Introduction: Approximately 145,000 Americans were diagnosed with colorectal cancer and 56,000 died from colorectal cancer in 2006. Although colorectal screening can reduce mortality and incidence, U.S. screening rates are particularly low for racial/ethnic minorities. Racial differences in the subsite location of colon cancers could have implications for colorectal screening. This study examines the anatomic subsite distribution of tumors among African-American, Hispanic, Asian-American/Pacific-Islander and non-Hispanic white (NHW) patients with colon cancer.
Methods: Surveillance and End Results program data for 254,469 primary in situ and invasive colon cancers for patients from 1973-2002 are included in this analysis. Descriptive analyses and logistic regression are used to describe and examine variations in the proportion of colon cancers diagnosed at sites proximal to the sigmoid colon or proximal to the splenic flexure over three successive time periods.

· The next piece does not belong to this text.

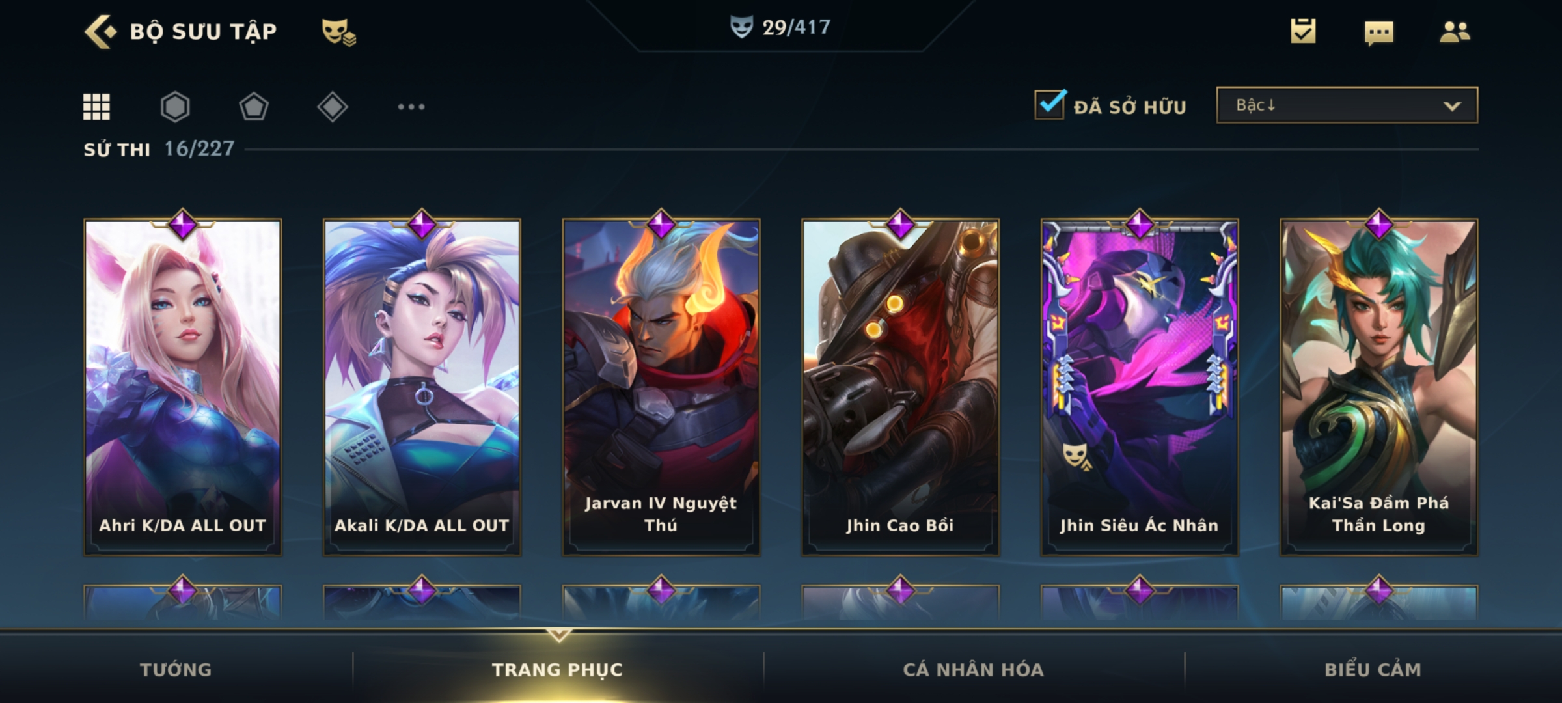Open more filters via three dots icon

411,107

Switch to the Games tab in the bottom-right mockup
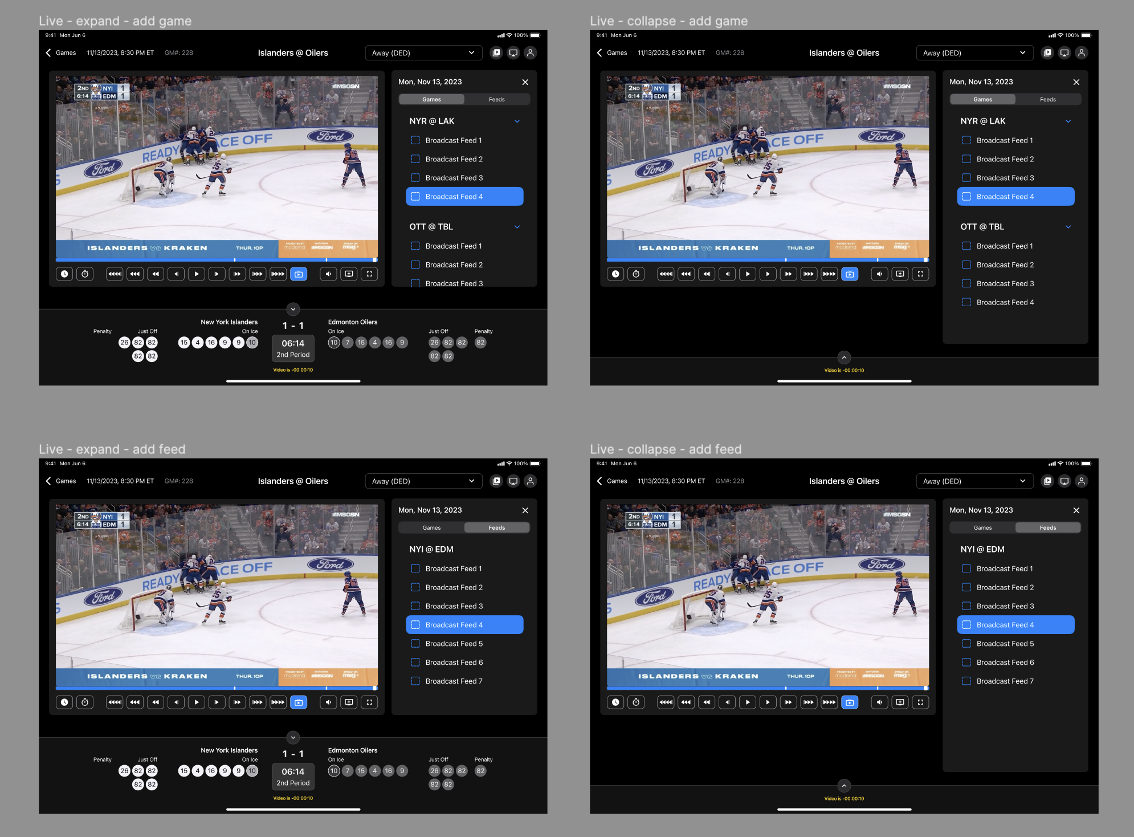point(982,528)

Results: The proportion of colon cancers diagnosed at the sigmoid colon was 15.6-21.3% lower, while diagnoses at the descending colon were 40.5.0-45.3.0% higher for African Americans than NHWs over the three time periods. In logistic regression analyses adjusted for gender, age group and year of diagnosis, the odds of a diagnosis of cancer proximal to the sigmoid colon or proximal to the splenic flexure was significantly higher for African Americans but lower for Hispanics and Asian Americans/Pacific Islanders compared to NHWs.
Discussion: The higher proportion of cancers among African Americans diagnosed at sites that are generally attempted but not always reached with a sigmoidscope suggest that African Americans may benefit from screening colonoscopy. They also highlight the need for systems that collect data that would allow a direct examination of the role that the differential use of specific colon screening tests and polypectomy play in racial/ethnic variation in colon cancer incidence and in the anatomic subsite distribution of colon cancers.